## Task description:
Report every line of the records that contains the word "computer".

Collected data
* * * * * * *

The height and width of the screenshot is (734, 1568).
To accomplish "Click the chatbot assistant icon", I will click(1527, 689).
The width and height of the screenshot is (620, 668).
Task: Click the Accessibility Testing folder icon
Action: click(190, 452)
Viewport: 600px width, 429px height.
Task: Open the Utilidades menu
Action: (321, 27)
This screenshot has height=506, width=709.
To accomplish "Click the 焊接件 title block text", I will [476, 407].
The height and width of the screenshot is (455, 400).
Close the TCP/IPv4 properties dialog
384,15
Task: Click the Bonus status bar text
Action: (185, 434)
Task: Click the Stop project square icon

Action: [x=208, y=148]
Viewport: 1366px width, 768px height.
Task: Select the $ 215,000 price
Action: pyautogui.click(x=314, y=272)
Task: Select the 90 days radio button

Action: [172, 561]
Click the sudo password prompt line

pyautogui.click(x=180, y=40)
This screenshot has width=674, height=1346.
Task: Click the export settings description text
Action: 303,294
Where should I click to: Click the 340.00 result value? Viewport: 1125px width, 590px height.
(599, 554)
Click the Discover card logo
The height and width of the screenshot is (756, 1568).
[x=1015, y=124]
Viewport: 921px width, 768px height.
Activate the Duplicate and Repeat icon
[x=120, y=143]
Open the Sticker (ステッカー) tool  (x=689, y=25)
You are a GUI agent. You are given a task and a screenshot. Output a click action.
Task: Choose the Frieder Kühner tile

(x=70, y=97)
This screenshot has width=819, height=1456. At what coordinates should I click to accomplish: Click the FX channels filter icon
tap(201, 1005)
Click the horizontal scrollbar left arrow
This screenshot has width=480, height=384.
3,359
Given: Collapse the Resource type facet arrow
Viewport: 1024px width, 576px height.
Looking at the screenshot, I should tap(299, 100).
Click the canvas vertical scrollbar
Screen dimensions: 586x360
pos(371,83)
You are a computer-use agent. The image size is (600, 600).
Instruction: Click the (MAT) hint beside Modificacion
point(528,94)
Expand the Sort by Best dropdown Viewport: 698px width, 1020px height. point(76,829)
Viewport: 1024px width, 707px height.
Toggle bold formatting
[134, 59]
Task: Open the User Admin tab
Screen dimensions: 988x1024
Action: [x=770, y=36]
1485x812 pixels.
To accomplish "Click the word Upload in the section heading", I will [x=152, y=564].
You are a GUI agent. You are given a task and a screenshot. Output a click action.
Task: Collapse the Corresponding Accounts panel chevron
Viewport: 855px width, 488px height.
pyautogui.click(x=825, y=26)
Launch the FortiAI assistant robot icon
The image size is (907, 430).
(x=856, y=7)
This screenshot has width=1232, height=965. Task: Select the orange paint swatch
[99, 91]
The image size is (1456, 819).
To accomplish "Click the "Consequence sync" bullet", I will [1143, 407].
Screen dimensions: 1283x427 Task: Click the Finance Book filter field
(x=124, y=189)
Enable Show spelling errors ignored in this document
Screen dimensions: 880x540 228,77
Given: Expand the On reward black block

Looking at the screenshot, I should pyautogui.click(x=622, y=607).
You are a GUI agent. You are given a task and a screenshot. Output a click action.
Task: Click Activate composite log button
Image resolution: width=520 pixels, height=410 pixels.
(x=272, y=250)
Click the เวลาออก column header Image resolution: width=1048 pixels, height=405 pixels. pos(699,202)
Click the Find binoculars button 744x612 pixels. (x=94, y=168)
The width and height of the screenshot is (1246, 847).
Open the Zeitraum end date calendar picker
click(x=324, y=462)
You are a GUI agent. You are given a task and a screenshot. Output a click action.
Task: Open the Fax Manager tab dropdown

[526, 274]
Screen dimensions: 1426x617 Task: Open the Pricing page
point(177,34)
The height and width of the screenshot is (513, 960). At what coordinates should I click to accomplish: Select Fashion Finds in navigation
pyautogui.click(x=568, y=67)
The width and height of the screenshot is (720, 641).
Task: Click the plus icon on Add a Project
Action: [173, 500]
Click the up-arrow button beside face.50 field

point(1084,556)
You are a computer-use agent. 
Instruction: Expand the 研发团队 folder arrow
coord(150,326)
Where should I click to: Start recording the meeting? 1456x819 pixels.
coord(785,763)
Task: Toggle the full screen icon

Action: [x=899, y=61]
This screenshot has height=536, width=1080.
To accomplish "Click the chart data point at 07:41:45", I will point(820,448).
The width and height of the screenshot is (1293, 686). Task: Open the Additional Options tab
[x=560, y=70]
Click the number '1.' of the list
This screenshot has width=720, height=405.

* * * * * * *

## Task result:
You are a computer-use agent. The image size is (600, 600).
You are a computer-use agent. 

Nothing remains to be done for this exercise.